It was Nadine Dorries who started it. Of course it was. Earlier in the week, the culture secretary, a passionate Liz Truss supporter, tweeted to praise the foreign secretary for wearing earrings from Claire’s Accessories which had cost £4.50. By contrast, Rishi Sunak was sporting £450 Prada loafers and a bespoke suit worth £3,500.
No matter your opinion of either politician, when it comes to fashion choices like this week’s, neither candidate can ever win.
Rishi Sunak is a very wealthy man – it is estimated that he and his wife are worth £730 million. So it’s not surprising that he bowls around buying expensive clothes rather than finding bargains in charity shops. Let me remind you: you can spend a lot more than £3,500 on a bespoke suit: fancy clothes at Huntsman or Kilgour can take you towards five figures.
Rishi Sunak’s already off to a bad start for the judgemental out there. As a short man, he favours ultra-slim suits and skinny ties, which can look schoolboyish. But on the other hand, Truss hardly gains praise for her thriftiness: if the British public shudders at opulence it also expects a degree of dignity, and for those that judge Sunak’s spendiness, cheap earrings are also not compatible.
Can our political leaders strike the right balance? Rarely so. Former Labour MP Chuka Umunna was stylishly outfitted by Alexandra Wood, but his dapper appearance only provoked unease. He was too sleek, too polished.
But Jeremy Corbyn, that scruffy tribune of the people, was chided across the despatch box by David Cameron. “I know what my mother would say… ‘Put on a proper suit!’”
Perhaps the secret is not to care so much as Rishi Sunak does. Jacob Rees-Mogg is as much liked as loathed for his old-fashioned, baggy doublebreasted suits (made by tailors who remain anonymous), while Theresa May’s fashion was a humanising feature which seemed authentic.
I worked in the Commons for more than 10 years and saw MPs close up. Geoffrey Cox QC always wears quality threads, Dame Eleanor Laing knows a classic Tory blue dress when she sees one, while Sir Desmond Swayne likes stiff collars and highly polished shoes. (I did once have to chide a committee chairman for wearing suede shoes on a Thursday. He took it well.)

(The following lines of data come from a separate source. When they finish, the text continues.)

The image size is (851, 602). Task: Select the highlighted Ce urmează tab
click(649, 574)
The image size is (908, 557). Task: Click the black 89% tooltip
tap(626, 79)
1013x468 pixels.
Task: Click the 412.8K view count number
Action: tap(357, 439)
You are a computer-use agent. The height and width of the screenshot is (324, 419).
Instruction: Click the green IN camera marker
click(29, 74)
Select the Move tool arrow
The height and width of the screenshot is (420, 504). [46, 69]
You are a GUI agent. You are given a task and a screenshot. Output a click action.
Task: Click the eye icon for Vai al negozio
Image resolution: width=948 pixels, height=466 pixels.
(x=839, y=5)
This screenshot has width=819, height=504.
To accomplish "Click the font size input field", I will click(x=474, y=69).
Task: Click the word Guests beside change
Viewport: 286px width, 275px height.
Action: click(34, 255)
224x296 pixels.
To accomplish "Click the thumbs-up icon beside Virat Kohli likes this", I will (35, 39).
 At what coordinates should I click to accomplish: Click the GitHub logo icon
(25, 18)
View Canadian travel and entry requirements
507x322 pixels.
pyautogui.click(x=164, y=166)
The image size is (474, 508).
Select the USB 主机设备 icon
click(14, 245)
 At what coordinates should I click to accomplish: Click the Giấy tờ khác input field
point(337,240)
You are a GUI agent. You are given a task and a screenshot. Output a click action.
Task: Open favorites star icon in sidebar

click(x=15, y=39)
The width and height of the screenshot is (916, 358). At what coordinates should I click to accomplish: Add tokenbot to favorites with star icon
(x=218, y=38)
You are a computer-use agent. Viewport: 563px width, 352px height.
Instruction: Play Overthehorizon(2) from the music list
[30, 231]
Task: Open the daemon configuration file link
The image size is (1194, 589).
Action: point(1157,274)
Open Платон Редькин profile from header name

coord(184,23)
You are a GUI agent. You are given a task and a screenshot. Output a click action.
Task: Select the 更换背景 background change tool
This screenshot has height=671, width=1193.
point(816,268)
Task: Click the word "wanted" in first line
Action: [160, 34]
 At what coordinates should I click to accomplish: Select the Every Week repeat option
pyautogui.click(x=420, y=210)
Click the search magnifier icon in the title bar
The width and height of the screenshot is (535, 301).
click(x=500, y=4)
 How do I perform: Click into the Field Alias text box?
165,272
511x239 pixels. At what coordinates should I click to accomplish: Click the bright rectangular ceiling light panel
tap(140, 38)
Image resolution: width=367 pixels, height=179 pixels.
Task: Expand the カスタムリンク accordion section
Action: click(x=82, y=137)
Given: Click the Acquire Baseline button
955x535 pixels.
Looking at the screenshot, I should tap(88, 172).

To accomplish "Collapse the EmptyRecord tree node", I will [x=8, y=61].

The sad truth is that, for politicians like Rishi Sunak and Liz Truss, boring is safe. A plain suit for men and tidy skirt and jacket for women will win neither plaudits nor brickbats, and that is perhaps the best they can hope for. It is a shame. It would be heartening to celebrate our leaders for showing off the best of UK fashion – it’s an industry in which we can lead the world.